> _Задача_
Какие достижения, по словам отрывка о Сашке Чернятьеве ниже, были у него уже тогда? Перечислите их все.

> _Выбранный отрывок_
>>

Всегда поражал тот юмор, с которым всё делалось и воспринималось. Такого чувства юмора я не встречал нигде. С ностальгией и удовольствием вспоминаю, как же все были остроумны и ученики, и преподаватели. Особенно успешен и интересен был на выдумки восьмой класс с их «брендом» (как сказали бы ныне, а попросту «душой») Сашкой Чернятьевым. Чернятьев спортсмен, математик, умница: уже тогда у него был чёрный пояс по Карате и первый диплом зональной олимпиады по математике, не считая областных дипломов по физике. Ловкий, красивый, пластичный, великолепный певец и танцор. То, как он пел «Санта Лючию», думаю, помнят все. Эта традиция его сольных концертов сохранялась, и когда он уже ездил в ЛМШ в качестве преподавателя. Сашку любили все и старшие, и младшие, и учеником, и преподавателем. Есть в нём что-то от настоящего шоу-мена. Теперь он закончил аспирантуру Мехмата МГУ и должен вот-вот защититься.

<<

> _Исходные данные_
>>

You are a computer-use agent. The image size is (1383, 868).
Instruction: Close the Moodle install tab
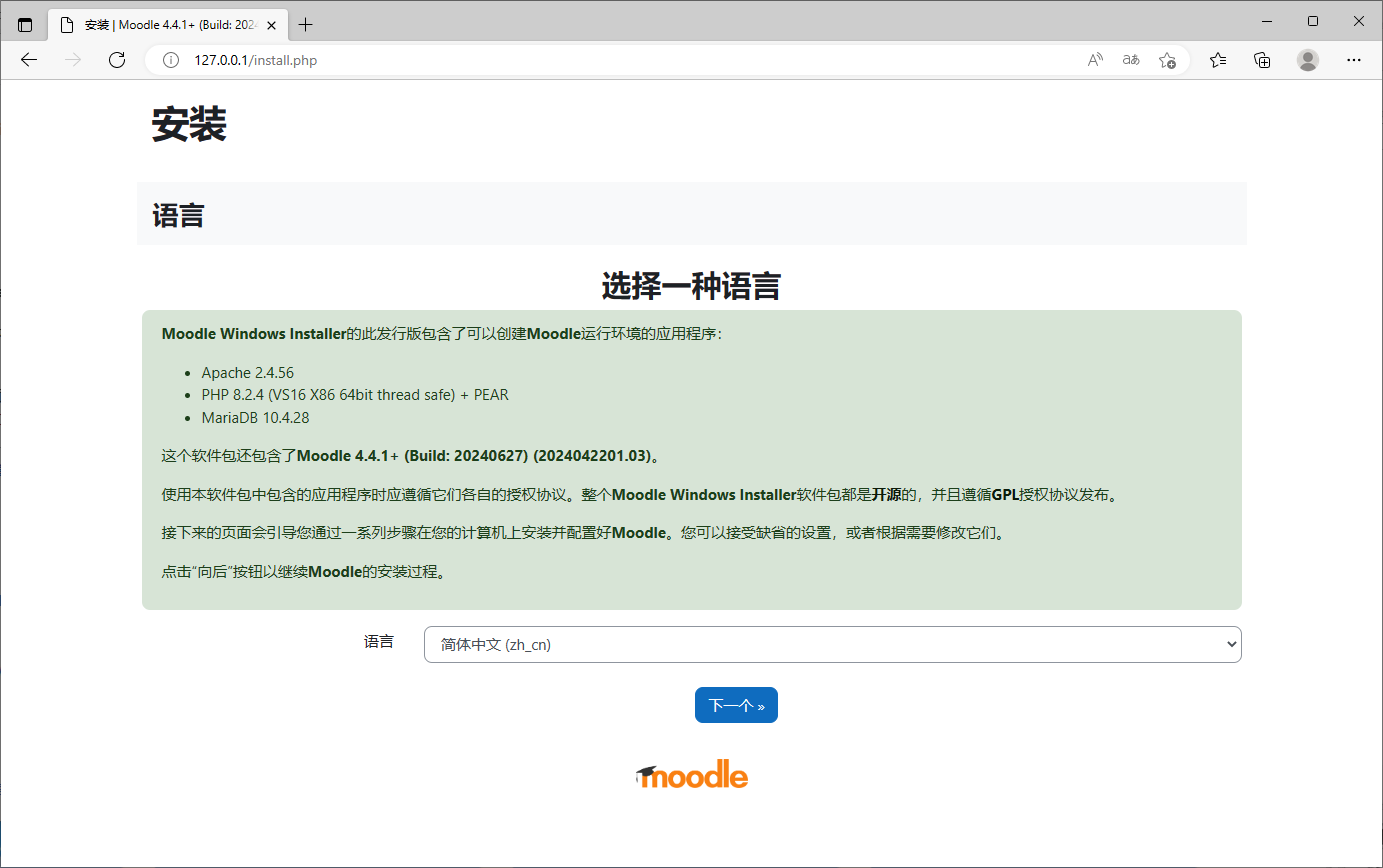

<<

> _Итоговый ответ_
Чёрный пояс по карате, первый диплом зональной олимпиады по математике, областные дипломы по физике.